Sunday 12 March 2017

Yes we can

Although it's been available for more than eighty years, having first been sold in the mid-thirties in the post-Prohibition United States, canned beer has always had a bit of a cheapo image compared to draught, or even bottled, beer, and long been associated with globally-brewed, mass-market lagers.

The last canned beer I drank was probably a widgeted can of nitroflow Guinness at a sports event or in a hotel bar. Although I knew that some microbreweries had begun producing so-called "craft cans", the only pubs I'd seen them on sale in were Wetherspoons, where the draught choice is usually good enough not to bother with anything else, and at home I normally drink bottled beer, but an email from online retailer EeBria tempted me to pick up some from Macclesfield brewery RedWillow.

I've drunk cask versions of a fair few RedWillow beers (all of which have a -less suffix: Feckless, Wreckless etc.) on draught in the pub, and a couple of their bottled equivalents here and there too, so I was interested to see how they'd survive the transition to can. The first one I cracked open, Smokeless, is a beer right up my street: a 5.7% abv smoked porter, albeit one infused with chipotle.
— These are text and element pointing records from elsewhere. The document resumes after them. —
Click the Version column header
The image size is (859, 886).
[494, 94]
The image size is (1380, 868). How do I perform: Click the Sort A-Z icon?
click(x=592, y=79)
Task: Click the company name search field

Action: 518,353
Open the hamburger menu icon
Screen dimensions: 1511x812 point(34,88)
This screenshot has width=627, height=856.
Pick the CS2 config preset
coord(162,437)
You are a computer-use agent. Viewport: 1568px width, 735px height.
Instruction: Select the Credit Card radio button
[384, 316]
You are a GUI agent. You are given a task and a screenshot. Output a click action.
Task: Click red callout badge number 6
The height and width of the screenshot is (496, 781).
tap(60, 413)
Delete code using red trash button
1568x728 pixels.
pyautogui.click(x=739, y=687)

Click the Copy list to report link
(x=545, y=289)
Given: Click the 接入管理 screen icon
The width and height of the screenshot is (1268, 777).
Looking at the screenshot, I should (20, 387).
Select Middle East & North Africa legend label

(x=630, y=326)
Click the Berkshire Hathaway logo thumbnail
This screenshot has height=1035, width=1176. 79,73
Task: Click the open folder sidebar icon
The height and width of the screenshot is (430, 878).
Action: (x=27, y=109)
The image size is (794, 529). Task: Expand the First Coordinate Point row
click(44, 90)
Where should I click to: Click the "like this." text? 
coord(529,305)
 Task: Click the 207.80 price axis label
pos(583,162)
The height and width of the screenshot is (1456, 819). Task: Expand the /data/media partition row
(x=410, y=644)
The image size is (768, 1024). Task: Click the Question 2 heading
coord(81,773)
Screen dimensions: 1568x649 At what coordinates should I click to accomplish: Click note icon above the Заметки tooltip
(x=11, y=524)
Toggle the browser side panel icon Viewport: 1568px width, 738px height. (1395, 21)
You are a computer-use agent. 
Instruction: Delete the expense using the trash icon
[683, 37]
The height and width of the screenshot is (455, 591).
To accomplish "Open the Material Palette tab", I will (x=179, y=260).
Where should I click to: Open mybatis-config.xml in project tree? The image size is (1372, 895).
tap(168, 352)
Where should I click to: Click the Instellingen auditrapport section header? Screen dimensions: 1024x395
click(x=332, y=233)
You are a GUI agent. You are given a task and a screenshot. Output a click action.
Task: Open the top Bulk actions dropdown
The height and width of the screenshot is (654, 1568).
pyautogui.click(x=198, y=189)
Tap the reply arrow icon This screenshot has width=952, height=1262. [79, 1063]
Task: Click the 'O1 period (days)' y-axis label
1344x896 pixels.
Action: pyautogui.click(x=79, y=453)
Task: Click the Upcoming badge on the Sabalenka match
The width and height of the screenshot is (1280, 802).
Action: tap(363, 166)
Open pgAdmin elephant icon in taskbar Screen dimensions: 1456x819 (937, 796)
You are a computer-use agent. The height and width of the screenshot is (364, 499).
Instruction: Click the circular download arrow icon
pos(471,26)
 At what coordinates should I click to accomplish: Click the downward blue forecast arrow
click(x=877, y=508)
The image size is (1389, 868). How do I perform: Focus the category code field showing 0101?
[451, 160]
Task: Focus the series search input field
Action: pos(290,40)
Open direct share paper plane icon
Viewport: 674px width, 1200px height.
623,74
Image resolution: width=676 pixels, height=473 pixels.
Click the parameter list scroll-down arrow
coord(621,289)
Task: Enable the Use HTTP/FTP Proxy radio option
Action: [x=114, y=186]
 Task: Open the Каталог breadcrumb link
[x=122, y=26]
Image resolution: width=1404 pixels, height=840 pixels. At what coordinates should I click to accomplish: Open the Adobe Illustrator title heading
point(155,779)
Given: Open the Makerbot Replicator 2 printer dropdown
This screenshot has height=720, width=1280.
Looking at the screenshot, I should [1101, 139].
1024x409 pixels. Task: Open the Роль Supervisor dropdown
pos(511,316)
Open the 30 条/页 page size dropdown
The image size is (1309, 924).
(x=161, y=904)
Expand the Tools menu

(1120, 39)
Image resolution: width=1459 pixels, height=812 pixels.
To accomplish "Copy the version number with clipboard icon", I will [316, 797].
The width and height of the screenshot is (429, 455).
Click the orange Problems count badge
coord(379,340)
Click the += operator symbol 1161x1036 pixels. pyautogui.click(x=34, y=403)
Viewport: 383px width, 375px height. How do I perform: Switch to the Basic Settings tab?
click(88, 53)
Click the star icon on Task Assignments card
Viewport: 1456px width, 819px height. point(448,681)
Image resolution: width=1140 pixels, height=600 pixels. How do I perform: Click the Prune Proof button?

I was expecting lots of fizz and a thin head, but as you can see from the photo there was a decent amount of foam and the beer beneath was softly carbonated: if I'd been asked to, I think I'd have had a hard time distinguishing it from the cask version, although the chipotle flavour was a little bit more pronounced I thought. I'm looking forward to seeing how their hop-forward and fruity pale ales stand up in cans.

There are apparently some can-conditioned beers, including a few German wheat beers, which still have live yeast in the container and would therefore be acceptable to CAMRA in the same way that bottle-conditioned ones are.









1 comment:

  1. As you may already know, CAMRA has recently accredited a canned beer from Moor Beer Company in Bristol as real ale. They found the beer still contained live yeast, and carbonation was caused by a natural secondary fermentation. Moor is the first brewery ever to be allowed to use the "CAMRA says this is real ale" logo on a canned beer.

    The problem is that you it would be very difficult to pour a clear pint from a can, although I understand that Moor Brewery doesn't believe beer has to be clear.